(What you are asked to do):
Turn every line of the material below into a numbered list, leaving out any blank lines.

==== Task material

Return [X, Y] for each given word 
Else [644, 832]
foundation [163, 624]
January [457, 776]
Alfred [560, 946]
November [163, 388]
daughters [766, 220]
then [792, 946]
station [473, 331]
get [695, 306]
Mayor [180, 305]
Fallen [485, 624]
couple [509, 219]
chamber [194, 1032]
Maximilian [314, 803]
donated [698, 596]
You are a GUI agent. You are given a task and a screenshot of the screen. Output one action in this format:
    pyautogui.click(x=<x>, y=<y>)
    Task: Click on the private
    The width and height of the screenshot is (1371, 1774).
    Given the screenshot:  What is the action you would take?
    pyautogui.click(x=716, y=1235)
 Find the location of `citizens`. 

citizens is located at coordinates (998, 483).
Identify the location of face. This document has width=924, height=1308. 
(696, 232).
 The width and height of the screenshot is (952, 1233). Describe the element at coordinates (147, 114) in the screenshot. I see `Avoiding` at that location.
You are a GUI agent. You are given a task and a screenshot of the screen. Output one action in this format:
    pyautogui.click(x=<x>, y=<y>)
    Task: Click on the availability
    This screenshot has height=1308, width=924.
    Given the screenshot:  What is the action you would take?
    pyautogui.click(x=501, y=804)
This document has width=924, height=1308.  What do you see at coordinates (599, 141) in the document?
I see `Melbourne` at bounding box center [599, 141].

========

(Response to the exercise):
1. Return [X, Y] for each given word 
2. Else [644, 832]
3. foundation [163, 624]
4. January [457, 776]
5. Alfred [560, 946]
6. November [163, 388]
7. daughters [766, 220]
8. then [792, 946]
9. station [473, 331]
10. get [695, 306]
11. Mayor [180, 305]
12. Fallen [485, 624]
13. couple [509, 219]
14. chamber [194, 1032]
15. Maximilian [314, 803]
16. donated [698, 596]
17. You are a GUI agent. You are given a task and a screenshot of the screen. Output one action in this format:
18.     pyautogui.click(x=<x>, y=<y>)
19.     Task: Click on the private
20.     The width and height of the screenshot is (1371, 1774).
21.     Given the screenshot:  What is the action you would take?
22.     pyautogui.click(x=716, y=1235)
23.  Find the location of `citizens`. 
24. citizens is located at coordinates (998, 483).
25. Identify the location of face. This document has width=924, height=1308. 
26. (696, 232).
27.  The width and height of the screenshot is (952, 1233). Describe the element at coordinates (147, 114) in the screenshot. I see `Avoiding` at that location.
28. You are a GUI agent. You are given a task and a screenshot of the screen. Output one action in this format:
29.     pyautogui.click(x=<x>, y=<y>)
30.     Task: Click on the availability
31.     This screenshot has height=1308, width=924.
32.     Given the screenshot:  What is the action you would take?
33.     pyautogui.click(x=501, y=804)
34. This document has width=924, height=1308.  What do you see at coordinates (599, 141) in the document?
35. I see `Melbourne` at bounding box center [599, 141].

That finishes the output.